• _Work task_
When you reach the line with "[scroll right] (533, 1007)" in the listing below, transcribe it and each line after it up to and including the line with "Terms of Use (495, 2372)", exactly and with nothing else.

• _Study material_
* * *

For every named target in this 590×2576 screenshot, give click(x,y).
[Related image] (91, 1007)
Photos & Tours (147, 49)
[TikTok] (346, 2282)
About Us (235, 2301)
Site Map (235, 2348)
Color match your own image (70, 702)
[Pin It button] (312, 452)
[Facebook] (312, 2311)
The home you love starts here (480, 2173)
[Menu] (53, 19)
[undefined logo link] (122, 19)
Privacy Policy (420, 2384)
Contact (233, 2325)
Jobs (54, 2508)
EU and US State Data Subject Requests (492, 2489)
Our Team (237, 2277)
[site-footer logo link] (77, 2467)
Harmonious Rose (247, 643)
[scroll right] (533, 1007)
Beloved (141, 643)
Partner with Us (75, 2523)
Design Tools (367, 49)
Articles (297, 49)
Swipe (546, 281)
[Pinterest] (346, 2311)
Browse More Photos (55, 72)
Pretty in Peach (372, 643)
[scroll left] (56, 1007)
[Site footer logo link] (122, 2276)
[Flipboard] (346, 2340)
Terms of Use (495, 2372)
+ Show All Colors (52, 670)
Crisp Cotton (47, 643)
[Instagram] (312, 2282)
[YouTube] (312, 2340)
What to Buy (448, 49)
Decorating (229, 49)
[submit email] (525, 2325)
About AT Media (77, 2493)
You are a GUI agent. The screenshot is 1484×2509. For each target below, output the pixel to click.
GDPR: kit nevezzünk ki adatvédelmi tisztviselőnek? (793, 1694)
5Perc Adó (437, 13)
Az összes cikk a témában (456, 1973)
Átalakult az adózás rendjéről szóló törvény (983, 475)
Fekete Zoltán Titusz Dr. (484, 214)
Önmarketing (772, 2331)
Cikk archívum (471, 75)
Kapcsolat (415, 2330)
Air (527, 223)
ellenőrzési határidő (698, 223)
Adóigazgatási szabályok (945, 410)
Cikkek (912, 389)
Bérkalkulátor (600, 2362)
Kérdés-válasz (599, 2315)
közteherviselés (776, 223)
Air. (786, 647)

* * *

• _Answer below_
[scroll right] (533, 1007)
Beloved (141, 643)
Partner with Us (75, 2523)
Design Tools (367, 49)
Articles (297, 49)
Swipe (546, 281)
[Pinterest] (346, 2311)
Browse More Photos (55, 72)
Pretty in Peach (372, 643)
[scroll left] (56, 1007)
[Site footer logo link] (122, 2276)
[Flipboard] (346, 2340)
Terms of Use (495, 2372)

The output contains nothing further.